Não estamos mais apenas diante de uma evolução tecnológica que aposenta funções — como já aconteceu incontáveis vezes desde a Revolução Industrial. O que está em jogo agora é o uso da nossa própria criatividade como matéria-prima para que a inteligência artificial nos torne, ironicamente, descartáveis. E agora, tudo isso retorna, sem nome, sem crédito, sem reconhecimento.
Para variar, o impacto é também ambiental
Além de seu impacto na cadeia de produção, as novas inteligências artificiais geram um enorme custo ambiental. A cada 10 palavras que a gente usa para fazer uma pesquisa ou pedir algo para o Chat GPT, meio litro de água é consumido, pontuou o jornal Washington Post numa matéria recente.

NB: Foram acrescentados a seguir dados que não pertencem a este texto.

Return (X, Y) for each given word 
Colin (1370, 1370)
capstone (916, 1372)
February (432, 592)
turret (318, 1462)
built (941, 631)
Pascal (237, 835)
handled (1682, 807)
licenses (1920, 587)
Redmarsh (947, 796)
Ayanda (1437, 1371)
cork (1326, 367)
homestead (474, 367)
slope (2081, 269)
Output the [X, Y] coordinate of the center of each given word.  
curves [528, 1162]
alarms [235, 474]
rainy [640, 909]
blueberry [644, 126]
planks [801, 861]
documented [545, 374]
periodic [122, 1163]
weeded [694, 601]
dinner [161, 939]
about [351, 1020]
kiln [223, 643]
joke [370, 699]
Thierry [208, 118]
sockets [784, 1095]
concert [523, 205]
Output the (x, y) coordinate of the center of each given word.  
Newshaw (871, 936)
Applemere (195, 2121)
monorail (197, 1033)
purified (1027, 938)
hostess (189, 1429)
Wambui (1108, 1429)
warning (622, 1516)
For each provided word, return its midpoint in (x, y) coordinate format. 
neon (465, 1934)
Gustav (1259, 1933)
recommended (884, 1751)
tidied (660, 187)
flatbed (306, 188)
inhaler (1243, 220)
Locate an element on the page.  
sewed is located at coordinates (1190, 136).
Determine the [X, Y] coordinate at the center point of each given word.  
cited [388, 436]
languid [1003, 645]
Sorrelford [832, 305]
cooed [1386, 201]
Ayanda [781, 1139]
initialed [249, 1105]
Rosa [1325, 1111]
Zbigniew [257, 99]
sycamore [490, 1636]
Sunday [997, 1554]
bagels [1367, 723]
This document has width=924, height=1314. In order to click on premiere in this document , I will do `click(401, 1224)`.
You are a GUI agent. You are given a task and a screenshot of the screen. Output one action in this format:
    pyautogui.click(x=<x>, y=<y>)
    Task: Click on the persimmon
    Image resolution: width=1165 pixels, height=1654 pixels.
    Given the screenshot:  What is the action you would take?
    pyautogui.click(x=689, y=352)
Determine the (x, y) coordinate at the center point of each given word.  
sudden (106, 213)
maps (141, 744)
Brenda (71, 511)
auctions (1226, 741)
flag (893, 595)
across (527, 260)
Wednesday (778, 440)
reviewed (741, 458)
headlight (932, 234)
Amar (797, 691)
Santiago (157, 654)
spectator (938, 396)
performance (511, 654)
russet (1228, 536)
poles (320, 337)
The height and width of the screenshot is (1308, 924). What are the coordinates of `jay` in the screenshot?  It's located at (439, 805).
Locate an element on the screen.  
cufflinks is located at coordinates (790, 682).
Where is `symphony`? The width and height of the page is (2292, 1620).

Uma única imagem no estilo Ghibli pode consumir de dois a três litros e uma enorme quantidade de energia elétrica.
As questões ainda dominam o debate sobre Inteligência Artificial e seu uso indiscriminado. Como dosar os benefícios e os prejuízos de uma realidade que já vivemos, com o uso da inteligência artificial só aumentando? A criatividade humana pode mesmo ser substituida? Existe um caminho do meio a ser seguido? E qual seria? Queremos pensar juntos com nossa comunidade de criativos que já vem sendo diretamente impactada.